(About this exercise)
Could you repeat every record exactly as it appears?

### Input data ###

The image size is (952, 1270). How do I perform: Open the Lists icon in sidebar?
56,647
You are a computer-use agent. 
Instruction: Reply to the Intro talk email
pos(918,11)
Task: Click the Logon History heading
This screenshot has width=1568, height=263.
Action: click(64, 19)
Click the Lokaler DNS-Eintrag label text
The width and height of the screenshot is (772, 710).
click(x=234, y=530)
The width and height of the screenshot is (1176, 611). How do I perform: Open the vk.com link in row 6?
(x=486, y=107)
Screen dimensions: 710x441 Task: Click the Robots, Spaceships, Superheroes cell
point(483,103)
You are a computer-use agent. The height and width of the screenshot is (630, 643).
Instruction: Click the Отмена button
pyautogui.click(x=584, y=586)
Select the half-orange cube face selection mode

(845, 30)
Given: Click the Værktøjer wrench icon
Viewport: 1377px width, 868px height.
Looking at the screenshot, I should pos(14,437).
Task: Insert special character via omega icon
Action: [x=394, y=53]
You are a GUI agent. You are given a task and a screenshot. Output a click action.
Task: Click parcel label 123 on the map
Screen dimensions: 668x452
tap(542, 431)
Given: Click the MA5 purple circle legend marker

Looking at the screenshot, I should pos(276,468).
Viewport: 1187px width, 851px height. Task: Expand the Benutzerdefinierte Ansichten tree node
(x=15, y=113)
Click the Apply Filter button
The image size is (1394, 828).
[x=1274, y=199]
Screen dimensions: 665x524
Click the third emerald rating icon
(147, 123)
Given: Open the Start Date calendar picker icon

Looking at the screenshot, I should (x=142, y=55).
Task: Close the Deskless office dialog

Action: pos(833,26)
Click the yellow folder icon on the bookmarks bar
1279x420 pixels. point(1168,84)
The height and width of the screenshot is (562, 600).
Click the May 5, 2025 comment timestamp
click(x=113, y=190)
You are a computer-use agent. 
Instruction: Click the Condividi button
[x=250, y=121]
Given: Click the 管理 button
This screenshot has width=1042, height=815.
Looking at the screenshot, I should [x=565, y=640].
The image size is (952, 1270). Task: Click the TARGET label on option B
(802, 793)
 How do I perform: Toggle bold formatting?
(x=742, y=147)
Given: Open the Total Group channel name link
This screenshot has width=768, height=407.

###

(Solution)
The image size is (952, 1270). How do I perform: Open the Lists icon in sidebar?
56,647
You are a computer-use agent. 
Instruction: Reply to the Intro talk email
pos(918,11)
Task: Click the Logon History heading
This screenshot has width=1568, height=263.
Action: click(64, 19)
Click the Lokaler DNS-Eintrag label text
The width and height of the screenshot is (772, 710).
click(x=234, y=530)
The width and height of the screenshot is (1176, 611). How do I perform: Open the vk.com link in row 6?
(x=486, y=107)
Screen dimensions: 710x441 Task: Click the Robots, Spaceships, Superheroes cell
point(483,103)
You are a computer-use agent. The height and width of the screenshot is (630, 643).
Instruction: Click the Отмена button
pyautogui.click(x=584, y=586)
Select the half-orange cube face selection mode

(845, 30)
Given: Click the Værktøjer wrench icon
Viewport: 1377px width, 868px height.
Looking at the screenshot, I should pos(14,437).
Task: Insert special character via omega icon
Action: [x=394, y=53]
You are a GUI agent. You are given a task and a screenshot. Output a click action.
Task: Click parcel label 123 on the map
Screen dimensions: 668x452
tap(542, 431)
Given: Click the MA5 purple circle legend marker

Looking at the screenshot, I should pos(276,468).
Viewport: 1187px width, 851px height. Task: Expand the Benutzerdefinierte Ansichten tree node
(x=15, y=113)
Click the Apply Filter button
The image size is (1394, 828).
[x=1274, y=199]
Screen dimensions: 665x524
Click the third emerald rating icon
(147, 123)
Given: Open the Start Date calendar picker icon

Looking at the screenshot, I should (x=142, y=55).
Task: Close the Deskless office dialog

Action: pos(833,26)
Click the yellow folder icon on the bookmarks bar
1279x420 pixels. point(1168,84)
The height and width of the screenshot is (562, 600).
Click the May 5, 2025 comment timestamp
click(x=113, y=190)
You are a computer-use agent. 
Instruction: Click the Condividi button
[x=250, y=121]
Given: Click the 管理 button
This screenshot has width=1042, height=815.
Looking at the screenshot, I should [x=565, y=640].
The image size is (952, 1270). Task: Click the TARGET label on option B
(802, 793)
 How do I perform: Toggle bold formatting?
(x=742, y=147)
Given: Open the Total Group channel name link
This screenshot has width=768, height=407.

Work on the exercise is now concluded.